UFT/leucovorin and oxaliplatin alternated with UFT/leucovorin and irinotecan in metastatic colorectal cancer.

Sir,

In the January 26, 2004 issue, Petrioli reported a small phase II study of 41 patients with metastasic colorectal cancer treated with UFT/leucovorin and oxaliplatin or UFT/leucovorin and irinotecan alternatively. The overall response (58.5%), median progression-free survival (8.8 months) and median overall survival (17.3) months are comparable to those of previous reported combinations including either oxaliplatin or irinotecan (de Gramont ; Douillard ; Saltz ), but with no grade 4 toxicity. Nevertheless, this study is questionable by many aspects. The first point to discuss is the inevitable selection bias illustrated by the favourable general status and the wide predominance (93%) of patients with 1 or 2 metastatic sites. Many baseline characteristics have not been precised such as albumin, lactate dehydrogenase, alkaline phosphatases, or carcinoembryonic antigen levels. Metastasectomy has been performed in about 20% of cases despite very low-dose intensities. This secondary surgery introduces a major confusing factor since prolonged survival and probably cure rates of about 20% can be obtained (Elias ). Above all, there is a major recruitment bias since 85% of the patients have had been operated for a primary tumour, favouring the early detection of metastases, leading to the selection of patients with low tumour burden and, consequently, to a potential advantage in terms of therapeutic efficacy and tolerance. However, the dose intensities of irinotecan and oxaliplatin are only 36 and 17 mg m−2 in this study vs 90 and 50 mg m−2, respectively, in the FOLFIRI and FOLFOX6 regimens and up to 100 and 65 mg m−2 in the recent intensified FOLFIRI-3 (Mabro ) and FOLFOX7 versions (Maindrault-Goebel ). UFT also is administered at a dose which is that recommended for combination with a full dose of irinotecan (Alonso ; Mackay ). Given the rarity of diarrhoea under oxaliplatin, higher doses of UFT might be combined with this agent (Kim ).

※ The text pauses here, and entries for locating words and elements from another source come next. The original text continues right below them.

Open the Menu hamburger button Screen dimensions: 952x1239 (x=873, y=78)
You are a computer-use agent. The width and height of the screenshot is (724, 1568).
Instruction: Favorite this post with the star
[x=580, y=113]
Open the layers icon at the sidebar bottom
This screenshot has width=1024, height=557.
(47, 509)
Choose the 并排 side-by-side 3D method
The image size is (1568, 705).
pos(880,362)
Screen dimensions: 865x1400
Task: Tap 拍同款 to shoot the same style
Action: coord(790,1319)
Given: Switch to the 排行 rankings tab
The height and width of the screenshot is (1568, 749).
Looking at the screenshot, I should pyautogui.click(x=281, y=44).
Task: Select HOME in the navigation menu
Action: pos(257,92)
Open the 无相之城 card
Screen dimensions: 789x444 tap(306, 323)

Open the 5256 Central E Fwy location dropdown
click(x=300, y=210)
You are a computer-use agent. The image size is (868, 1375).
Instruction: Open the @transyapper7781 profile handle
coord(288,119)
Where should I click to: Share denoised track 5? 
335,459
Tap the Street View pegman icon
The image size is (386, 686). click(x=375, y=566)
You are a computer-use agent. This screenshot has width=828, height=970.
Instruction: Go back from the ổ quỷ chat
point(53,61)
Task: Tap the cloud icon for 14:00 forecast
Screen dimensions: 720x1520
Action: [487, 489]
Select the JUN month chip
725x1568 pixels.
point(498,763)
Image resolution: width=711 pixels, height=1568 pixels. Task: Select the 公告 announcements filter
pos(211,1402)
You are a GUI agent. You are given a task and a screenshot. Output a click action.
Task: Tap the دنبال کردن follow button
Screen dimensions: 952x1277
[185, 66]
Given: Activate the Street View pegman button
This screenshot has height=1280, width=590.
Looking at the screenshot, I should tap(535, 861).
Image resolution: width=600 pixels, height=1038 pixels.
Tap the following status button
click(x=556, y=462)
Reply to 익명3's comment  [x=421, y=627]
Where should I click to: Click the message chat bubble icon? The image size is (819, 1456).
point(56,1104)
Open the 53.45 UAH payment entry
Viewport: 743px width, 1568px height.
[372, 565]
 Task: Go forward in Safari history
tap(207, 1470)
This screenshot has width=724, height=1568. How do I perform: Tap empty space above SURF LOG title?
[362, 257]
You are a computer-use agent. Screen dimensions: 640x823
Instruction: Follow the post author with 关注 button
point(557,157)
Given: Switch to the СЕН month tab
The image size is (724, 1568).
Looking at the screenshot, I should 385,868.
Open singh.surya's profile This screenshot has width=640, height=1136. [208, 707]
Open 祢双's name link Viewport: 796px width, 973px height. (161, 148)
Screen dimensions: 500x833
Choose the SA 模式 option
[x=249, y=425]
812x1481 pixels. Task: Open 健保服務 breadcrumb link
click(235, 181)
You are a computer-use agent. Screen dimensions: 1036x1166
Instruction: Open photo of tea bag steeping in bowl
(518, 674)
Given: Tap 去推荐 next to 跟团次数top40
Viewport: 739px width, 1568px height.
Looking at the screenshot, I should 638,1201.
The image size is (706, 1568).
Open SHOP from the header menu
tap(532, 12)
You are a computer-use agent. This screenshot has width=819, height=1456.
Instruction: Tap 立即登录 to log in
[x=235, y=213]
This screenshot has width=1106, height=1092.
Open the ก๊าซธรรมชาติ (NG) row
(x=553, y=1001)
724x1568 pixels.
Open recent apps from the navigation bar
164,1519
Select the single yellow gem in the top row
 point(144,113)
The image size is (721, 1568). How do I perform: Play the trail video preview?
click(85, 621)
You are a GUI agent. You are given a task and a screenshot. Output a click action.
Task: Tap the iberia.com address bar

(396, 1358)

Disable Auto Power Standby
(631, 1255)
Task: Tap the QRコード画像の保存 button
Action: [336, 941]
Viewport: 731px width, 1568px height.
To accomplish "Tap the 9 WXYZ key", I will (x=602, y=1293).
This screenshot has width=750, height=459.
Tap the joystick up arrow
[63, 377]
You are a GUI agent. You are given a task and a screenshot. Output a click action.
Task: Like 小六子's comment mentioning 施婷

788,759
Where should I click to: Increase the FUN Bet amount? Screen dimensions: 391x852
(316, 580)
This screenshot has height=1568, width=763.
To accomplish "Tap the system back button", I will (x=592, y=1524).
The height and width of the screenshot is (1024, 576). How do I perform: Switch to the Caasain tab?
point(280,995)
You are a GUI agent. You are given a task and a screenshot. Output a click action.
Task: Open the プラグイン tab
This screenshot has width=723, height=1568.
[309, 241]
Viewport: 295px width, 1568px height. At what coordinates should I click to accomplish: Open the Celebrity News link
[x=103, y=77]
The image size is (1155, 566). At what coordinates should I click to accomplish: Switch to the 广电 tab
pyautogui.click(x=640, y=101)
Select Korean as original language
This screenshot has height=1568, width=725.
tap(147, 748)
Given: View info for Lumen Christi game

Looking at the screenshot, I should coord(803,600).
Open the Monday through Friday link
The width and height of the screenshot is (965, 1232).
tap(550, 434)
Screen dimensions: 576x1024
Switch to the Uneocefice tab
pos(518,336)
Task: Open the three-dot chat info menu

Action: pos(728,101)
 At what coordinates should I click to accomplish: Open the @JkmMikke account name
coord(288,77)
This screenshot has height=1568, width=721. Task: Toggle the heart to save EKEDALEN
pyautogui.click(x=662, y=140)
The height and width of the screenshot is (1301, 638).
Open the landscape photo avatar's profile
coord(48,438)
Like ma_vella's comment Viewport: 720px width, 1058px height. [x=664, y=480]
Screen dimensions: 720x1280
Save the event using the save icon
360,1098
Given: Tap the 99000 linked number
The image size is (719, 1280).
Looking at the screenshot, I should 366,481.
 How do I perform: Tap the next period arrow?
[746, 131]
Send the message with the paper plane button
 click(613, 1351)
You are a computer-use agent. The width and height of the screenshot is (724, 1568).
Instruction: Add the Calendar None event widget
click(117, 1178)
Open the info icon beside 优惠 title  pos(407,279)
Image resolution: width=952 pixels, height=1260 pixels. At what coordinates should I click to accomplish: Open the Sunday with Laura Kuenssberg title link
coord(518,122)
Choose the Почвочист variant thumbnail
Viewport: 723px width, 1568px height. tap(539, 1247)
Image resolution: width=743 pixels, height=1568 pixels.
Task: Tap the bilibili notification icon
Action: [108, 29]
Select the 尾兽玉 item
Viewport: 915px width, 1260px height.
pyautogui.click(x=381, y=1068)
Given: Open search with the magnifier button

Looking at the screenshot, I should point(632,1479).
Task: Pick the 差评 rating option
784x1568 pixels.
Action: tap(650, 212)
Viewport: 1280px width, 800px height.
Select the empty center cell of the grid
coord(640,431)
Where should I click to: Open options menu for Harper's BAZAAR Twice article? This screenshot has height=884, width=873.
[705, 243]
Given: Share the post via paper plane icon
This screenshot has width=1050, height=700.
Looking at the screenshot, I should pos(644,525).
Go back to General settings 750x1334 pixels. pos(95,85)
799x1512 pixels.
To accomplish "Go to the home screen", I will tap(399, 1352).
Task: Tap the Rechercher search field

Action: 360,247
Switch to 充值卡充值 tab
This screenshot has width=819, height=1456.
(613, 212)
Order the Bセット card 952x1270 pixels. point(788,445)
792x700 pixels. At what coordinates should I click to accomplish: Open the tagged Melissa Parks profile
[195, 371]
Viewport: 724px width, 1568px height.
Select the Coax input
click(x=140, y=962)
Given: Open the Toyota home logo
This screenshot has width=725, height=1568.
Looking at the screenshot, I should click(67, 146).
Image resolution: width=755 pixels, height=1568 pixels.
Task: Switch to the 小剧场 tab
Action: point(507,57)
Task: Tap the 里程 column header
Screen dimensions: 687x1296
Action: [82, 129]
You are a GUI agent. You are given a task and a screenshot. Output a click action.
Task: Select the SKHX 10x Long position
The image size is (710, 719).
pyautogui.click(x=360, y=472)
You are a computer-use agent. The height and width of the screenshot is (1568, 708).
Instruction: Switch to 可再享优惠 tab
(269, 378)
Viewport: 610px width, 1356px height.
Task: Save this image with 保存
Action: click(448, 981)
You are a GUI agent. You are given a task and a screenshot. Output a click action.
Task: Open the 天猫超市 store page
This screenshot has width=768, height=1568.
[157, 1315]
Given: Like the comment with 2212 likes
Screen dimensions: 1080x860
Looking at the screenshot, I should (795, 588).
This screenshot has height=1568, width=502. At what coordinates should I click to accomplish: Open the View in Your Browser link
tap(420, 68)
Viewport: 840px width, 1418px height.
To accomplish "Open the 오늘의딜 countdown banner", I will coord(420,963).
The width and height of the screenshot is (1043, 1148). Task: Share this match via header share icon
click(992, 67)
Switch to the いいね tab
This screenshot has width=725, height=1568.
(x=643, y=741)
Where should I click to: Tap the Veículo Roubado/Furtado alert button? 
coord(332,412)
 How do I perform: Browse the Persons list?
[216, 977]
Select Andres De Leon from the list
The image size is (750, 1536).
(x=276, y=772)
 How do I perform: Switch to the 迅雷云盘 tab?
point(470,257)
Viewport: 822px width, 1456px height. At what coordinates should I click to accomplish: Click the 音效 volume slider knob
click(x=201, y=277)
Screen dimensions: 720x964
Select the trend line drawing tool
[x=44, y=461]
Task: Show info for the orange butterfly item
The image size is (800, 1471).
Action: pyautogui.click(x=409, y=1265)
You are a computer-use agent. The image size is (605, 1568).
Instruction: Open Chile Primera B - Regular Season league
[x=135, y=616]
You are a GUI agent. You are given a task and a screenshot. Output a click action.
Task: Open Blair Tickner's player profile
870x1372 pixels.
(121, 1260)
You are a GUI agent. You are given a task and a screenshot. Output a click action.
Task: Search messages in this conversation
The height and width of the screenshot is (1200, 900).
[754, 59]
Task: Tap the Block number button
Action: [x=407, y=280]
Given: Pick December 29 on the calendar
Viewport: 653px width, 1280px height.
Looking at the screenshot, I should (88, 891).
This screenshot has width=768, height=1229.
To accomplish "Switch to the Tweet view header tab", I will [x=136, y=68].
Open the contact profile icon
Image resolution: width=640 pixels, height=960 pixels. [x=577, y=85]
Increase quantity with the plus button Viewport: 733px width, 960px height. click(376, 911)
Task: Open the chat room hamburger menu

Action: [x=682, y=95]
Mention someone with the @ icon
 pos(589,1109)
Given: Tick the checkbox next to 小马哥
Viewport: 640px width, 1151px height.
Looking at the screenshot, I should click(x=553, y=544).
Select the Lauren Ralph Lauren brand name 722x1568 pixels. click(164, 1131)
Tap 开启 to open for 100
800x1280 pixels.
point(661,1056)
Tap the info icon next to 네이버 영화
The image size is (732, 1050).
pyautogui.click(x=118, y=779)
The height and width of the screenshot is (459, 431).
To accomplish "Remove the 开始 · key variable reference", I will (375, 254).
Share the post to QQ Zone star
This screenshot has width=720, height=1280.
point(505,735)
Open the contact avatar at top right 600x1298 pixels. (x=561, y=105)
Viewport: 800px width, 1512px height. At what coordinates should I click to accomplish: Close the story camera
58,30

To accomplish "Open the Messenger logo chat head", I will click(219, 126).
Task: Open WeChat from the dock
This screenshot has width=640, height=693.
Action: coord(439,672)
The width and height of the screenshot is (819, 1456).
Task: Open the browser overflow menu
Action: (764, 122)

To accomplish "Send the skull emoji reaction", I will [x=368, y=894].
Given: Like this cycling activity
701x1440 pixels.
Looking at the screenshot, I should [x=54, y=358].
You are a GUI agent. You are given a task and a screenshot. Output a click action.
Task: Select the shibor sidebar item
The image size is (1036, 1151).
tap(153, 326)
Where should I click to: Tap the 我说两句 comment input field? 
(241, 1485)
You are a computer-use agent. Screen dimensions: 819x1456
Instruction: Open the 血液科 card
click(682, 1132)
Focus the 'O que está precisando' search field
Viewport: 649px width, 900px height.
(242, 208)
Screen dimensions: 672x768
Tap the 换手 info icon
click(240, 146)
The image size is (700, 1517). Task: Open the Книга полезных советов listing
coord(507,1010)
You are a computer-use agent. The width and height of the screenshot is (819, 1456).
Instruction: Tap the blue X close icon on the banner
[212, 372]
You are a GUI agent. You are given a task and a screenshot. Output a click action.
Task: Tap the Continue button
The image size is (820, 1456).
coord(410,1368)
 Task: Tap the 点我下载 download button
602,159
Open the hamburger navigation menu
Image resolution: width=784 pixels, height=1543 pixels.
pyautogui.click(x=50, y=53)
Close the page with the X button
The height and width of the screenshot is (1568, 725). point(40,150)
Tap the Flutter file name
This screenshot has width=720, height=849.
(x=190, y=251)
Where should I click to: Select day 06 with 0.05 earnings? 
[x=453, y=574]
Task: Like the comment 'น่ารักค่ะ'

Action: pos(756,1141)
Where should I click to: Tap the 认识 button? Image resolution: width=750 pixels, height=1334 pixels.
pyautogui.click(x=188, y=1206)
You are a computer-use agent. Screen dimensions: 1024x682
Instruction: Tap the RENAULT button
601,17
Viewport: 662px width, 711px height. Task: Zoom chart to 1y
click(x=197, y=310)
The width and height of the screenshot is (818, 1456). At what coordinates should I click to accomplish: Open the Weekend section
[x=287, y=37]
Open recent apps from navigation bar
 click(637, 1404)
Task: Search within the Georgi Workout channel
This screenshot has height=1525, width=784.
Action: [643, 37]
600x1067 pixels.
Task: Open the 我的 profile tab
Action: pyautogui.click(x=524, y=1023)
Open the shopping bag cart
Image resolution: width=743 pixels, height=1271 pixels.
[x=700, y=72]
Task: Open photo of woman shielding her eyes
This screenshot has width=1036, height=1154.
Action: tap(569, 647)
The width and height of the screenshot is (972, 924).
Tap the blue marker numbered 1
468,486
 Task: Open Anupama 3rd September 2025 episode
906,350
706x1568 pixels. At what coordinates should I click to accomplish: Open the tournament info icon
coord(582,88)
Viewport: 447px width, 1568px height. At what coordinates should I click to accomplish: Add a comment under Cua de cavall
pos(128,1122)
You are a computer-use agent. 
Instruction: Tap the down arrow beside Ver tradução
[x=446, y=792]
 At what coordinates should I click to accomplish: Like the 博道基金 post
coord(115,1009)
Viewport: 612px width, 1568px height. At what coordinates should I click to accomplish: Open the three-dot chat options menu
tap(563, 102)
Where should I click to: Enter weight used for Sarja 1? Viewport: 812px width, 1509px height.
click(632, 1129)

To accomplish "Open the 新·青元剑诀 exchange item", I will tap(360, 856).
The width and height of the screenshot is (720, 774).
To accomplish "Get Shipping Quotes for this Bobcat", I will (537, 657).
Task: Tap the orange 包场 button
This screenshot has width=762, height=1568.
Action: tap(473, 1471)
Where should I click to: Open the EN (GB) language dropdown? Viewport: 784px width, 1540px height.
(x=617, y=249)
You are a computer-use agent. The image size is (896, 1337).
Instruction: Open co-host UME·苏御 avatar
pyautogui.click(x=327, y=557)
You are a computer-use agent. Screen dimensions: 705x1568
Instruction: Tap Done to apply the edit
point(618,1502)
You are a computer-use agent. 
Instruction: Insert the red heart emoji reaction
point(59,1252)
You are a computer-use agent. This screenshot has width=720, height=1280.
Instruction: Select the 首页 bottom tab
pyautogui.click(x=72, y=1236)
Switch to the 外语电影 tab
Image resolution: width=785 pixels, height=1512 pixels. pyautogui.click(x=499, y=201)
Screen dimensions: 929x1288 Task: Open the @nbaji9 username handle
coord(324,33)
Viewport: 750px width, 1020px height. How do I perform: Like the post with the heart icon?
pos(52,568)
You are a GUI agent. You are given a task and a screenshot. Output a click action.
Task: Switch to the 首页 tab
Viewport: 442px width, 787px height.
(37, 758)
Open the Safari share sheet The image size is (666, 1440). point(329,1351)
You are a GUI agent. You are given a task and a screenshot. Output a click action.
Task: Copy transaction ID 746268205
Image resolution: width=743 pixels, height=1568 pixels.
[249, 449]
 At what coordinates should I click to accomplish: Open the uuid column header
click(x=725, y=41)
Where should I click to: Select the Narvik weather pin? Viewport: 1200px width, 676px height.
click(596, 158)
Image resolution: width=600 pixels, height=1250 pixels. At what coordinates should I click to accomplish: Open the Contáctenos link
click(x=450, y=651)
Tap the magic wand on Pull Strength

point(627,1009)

In fact, the aim of the study may be discussed since efficacy should be privileged in such selected patients potentially candidates to secondary surgery. Possibly, more patients might have benefited from this approach with heavier regimens, taking into account progresses in surgery allowing the treatment of patients with liver and lung metastases (Mineo ). The question of the selection of resistant clones by low doses also must be addressed. The evaluation of response to either oxaliplatin or irinotecan is extremely difficult with the alternated regimens. Consequently, second-line chemotherapy should have been a dilemma since the investigators had to use mitomycin. This study contributes to demonstrate that, at present, the neoadjuvant approach should be clearly distinguished from palliative chemotherapy. There is also a need for rapid integration of biological predictive factors of response (Etienne ; Arango ; Fallik ; Mariadason ).